Supreme Court acquits ex-coast guard leadership over Sewol ferry sinking
By Lee JaeeunPublished : Nov. 2, 2023 - 14:27
The country's top court on Thursday acquitted Kim Seok-kyun, former chief of the Korea Coast Guard, and nine other top officers, of involuntary manslaughter due to professional negligence in the 2014 sinking of the Sewol ferry, which left 304 passengers dead or missing, and 142 injured.
The Supreme Court found Kim, who was head of the Coast Guard when the 6,825-ton Sewol ferry sank in waters off the country's southwestern coast on the morning of April 16, 2014, not guilty of involuntary manslaughter due to professional negligence. The prosecution had charged that he had botched the rescue operation, leading to one of the worst mass tragedies in Korea in recent years. The prosecution appealed after Kim was found innocent in the second trial.
The nine other former and current senior officers of the Korea Coast Guard who were also indicted on the same charges -- including former chief Kim Seok-gyun and former West Coast chief Kim Soo-hyun -- were acquitted as well.
The Supreme Court upheld the results of the first and second trials, in which the defendants were found not guilty. “There was no error in the original ruling,” the Supreme Court stated.
During the trials, prosecutors argued that Kim and the other nine officers had failed to fulfill their professional duty to rescue as many passengers as possible, by urging the passengers to escape and ordering rescuers to enter the ship to save them. The prosecution argued that it would have been possible to rescue the passengers if Kim and the other senior officials had handled the situation properly. The prosecutors argued that the Coast Guard leadership was negligent both before and after rescue forces arrived at the scene of the sinking ferry and requested the court punish the defendants.
Earlier, the first and second trial courts ruled in Feb. 2021 and Feb. 2023, respectively, that Kim did not have enough information to issue an evacuation order to the passengers early on after the sinking. The maritime authority also had no way of knowing, the courts stated, that the ferry's captain and crew would abandon the passengers while telling them to stay there, without helping them evacuate.

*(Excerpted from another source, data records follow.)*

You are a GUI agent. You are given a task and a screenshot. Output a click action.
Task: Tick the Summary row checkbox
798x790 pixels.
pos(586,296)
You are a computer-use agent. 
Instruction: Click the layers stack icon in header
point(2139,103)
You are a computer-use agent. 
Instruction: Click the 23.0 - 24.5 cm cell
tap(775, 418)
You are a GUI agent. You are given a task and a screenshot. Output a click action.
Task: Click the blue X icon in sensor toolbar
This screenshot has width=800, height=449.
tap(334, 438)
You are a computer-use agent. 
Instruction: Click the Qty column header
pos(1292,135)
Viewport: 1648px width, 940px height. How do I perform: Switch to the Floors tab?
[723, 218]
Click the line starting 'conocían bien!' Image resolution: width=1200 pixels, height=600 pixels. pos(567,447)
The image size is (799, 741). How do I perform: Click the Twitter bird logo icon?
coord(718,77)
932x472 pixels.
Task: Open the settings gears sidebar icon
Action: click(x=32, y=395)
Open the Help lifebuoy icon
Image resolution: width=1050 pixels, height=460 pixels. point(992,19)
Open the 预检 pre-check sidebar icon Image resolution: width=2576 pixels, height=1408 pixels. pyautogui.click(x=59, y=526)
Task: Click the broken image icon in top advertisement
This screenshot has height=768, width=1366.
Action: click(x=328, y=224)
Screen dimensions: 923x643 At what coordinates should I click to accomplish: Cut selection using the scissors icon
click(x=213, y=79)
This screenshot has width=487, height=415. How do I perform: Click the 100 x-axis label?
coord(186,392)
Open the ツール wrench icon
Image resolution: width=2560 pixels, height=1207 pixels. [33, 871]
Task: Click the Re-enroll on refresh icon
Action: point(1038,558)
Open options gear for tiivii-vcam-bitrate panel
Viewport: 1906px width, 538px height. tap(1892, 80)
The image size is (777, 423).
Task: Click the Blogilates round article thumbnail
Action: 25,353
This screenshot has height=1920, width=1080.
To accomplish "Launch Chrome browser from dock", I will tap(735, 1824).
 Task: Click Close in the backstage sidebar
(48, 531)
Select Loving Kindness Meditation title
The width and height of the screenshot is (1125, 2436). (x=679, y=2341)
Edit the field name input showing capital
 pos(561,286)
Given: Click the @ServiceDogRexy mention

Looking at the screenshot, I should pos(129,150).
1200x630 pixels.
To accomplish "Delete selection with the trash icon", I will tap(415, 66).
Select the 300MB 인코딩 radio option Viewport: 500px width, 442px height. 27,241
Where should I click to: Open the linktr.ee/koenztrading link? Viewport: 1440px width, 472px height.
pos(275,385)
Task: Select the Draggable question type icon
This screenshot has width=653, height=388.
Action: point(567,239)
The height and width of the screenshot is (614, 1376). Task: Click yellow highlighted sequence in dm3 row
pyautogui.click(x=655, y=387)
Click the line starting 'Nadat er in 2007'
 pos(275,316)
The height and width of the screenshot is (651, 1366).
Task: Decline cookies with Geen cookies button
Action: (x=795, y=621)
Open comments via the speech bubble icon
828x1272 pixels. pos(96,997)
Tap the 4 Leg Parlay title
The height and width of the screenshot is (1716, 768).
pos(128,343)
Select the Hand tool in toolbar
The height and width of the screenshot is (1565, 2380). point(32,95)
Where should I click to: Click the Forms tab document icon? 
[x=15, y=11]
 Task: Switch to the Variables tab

During the early hours of the accident, the ferry's captain and crew sent an incorrect message to the Coast Guard that they had broadcast an announcement saying that passengers must evacuate, according to the court. They then left the sinking ship while the majority of the passengers remained inside. Survivors later said the crew had actually told them to stay in the ship, so when the ship capsized, most of the passengers remained inside. Only those who had climbed to the ship's deck or jumped into the water were rescued.
Kim apologized for the casualties but pleaded not guilty, saying that what happened could not constitute a crime under the law.
The victims' families -- many of them family members of 250 high school students on a school trip who died during the sinking -- however, expressed their outrage at the country's top court following the announcement of the acquittal.
The April 16 Sewol Families for Truth and a Safer Society, an association of bereaved families of the disaster, and the 416 Network, a civic group trying to create safer communities for the public and investigate the truth behind the tragedy, delivered their position on the top court ruling on Thursday in Seoul.
“As of today, trust in the judiciary branch of Korea has disappeared. The outcome of this trial failed to clarify (who holds) responsibility for the Sewol ferry disaster. Furthermore, it left many in despair (because) the state will (now) never be held accountable for other mass tragedies that might happen in the future.”
The Sewol ferry went down in waters off Korea's southwest coast while heading to the nation's southernmost island of Jeju. Out of 476 passengers and crew, the death toll came to 304, including 261 second-year students and teachers from Danwon High School in Ansan, Gyeonggi Province.